Data extracts: Begin

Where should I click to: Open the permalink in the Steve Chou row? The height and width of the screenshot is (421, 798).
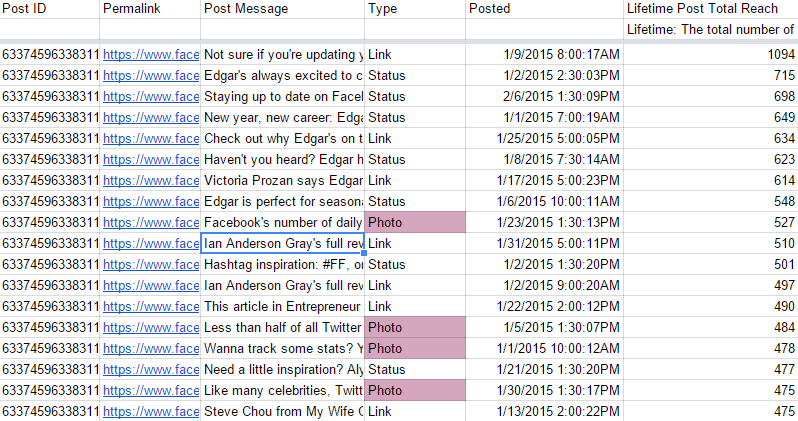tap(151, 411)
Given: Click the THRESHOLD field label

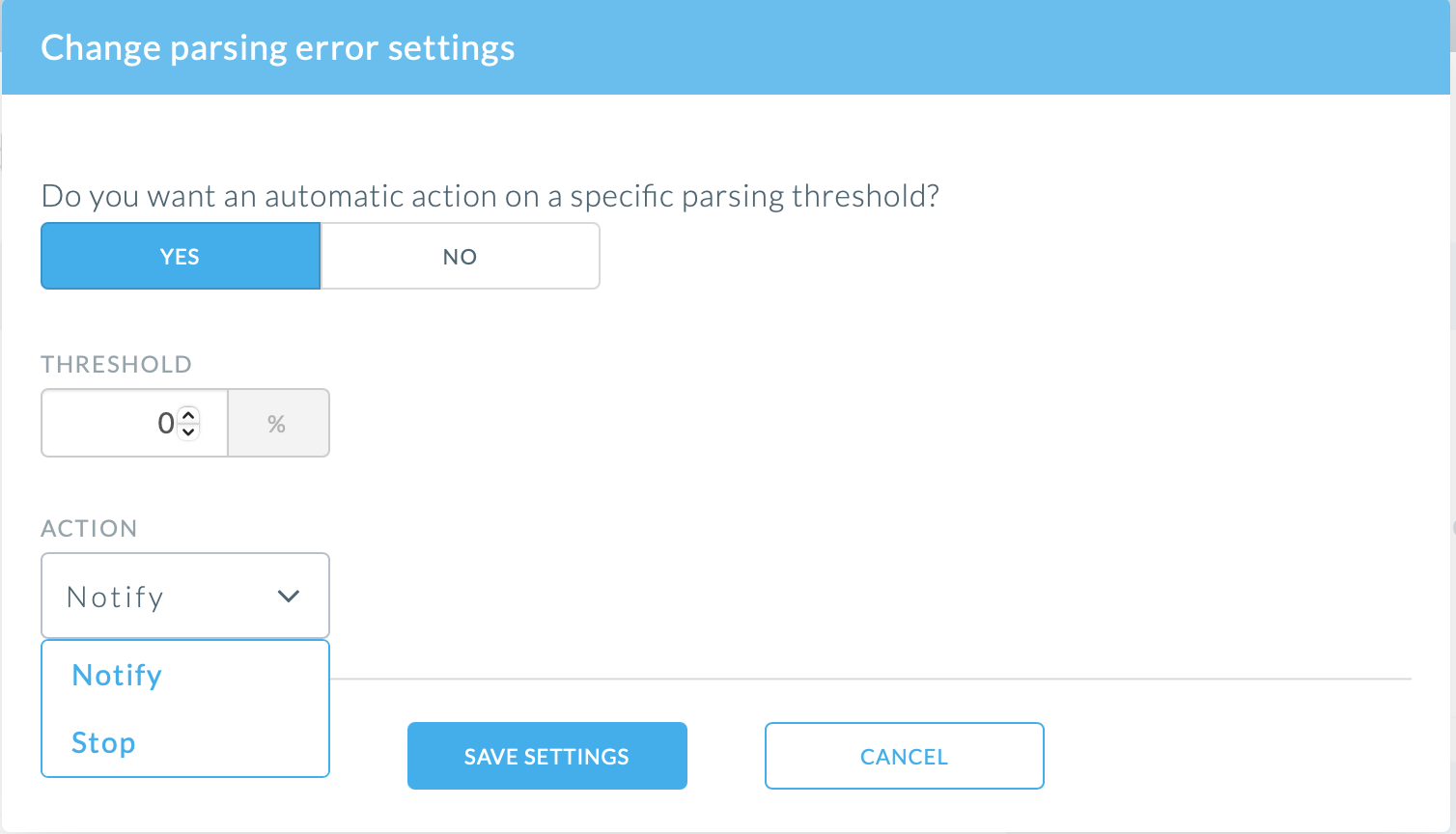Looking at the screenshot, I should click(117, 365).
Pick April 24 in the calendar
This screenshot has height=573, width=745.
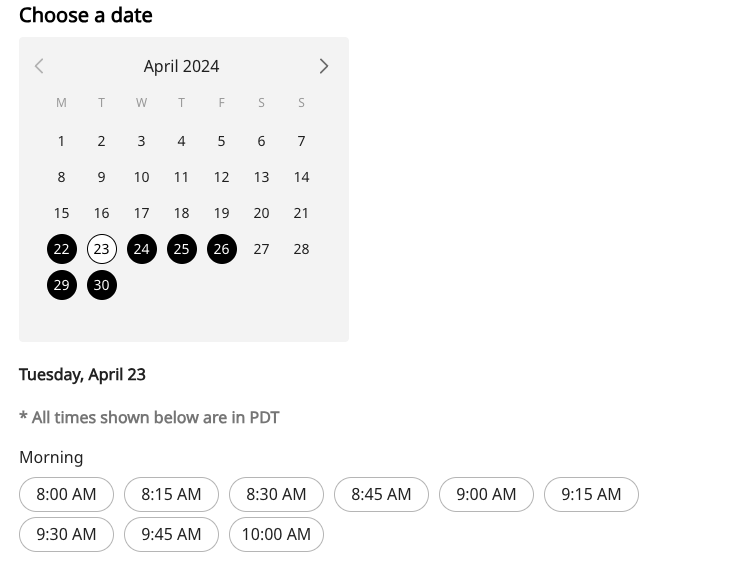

Data extracts: End
Data extracts: Begin

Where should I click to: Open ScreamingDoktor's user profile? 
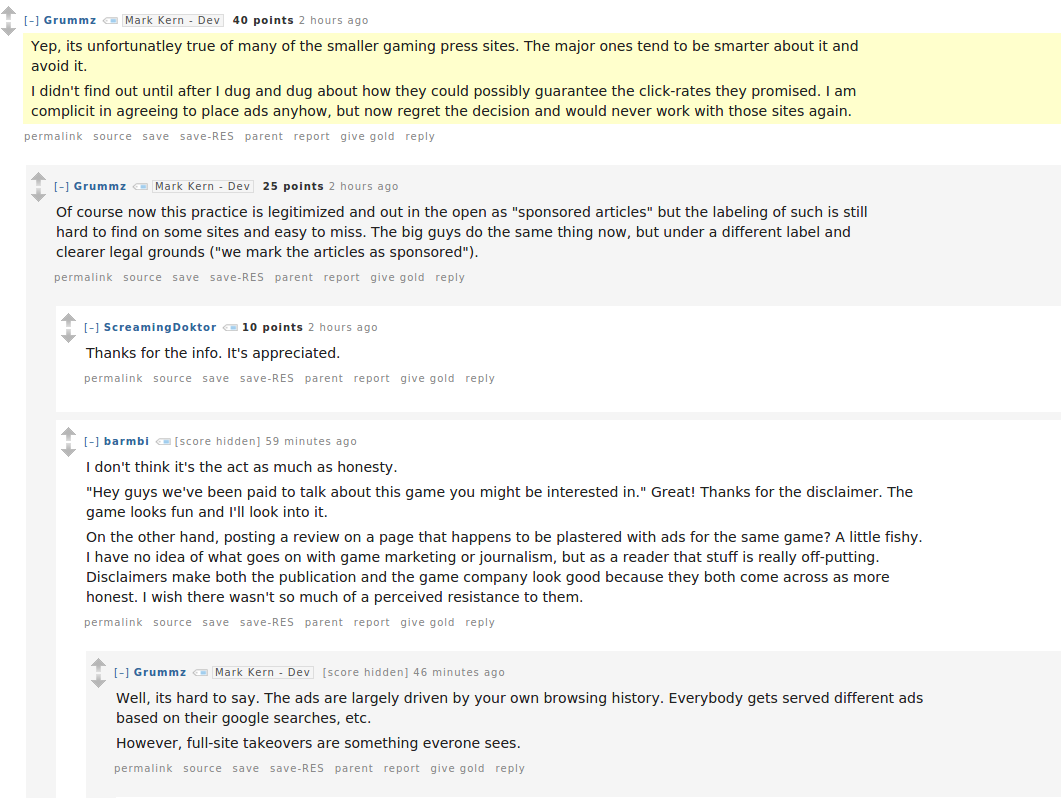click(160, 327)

Data extracts: End

» Requirement:
Would you please repeat exactly the lines above, starting at the line with "Pick April 24 in the calendar" and stopping at the line with "This screenshot has height=573, width=745.", both included?

» Finished task:
Pick April 24 in the calendar
This screenshot has height=573, width=745.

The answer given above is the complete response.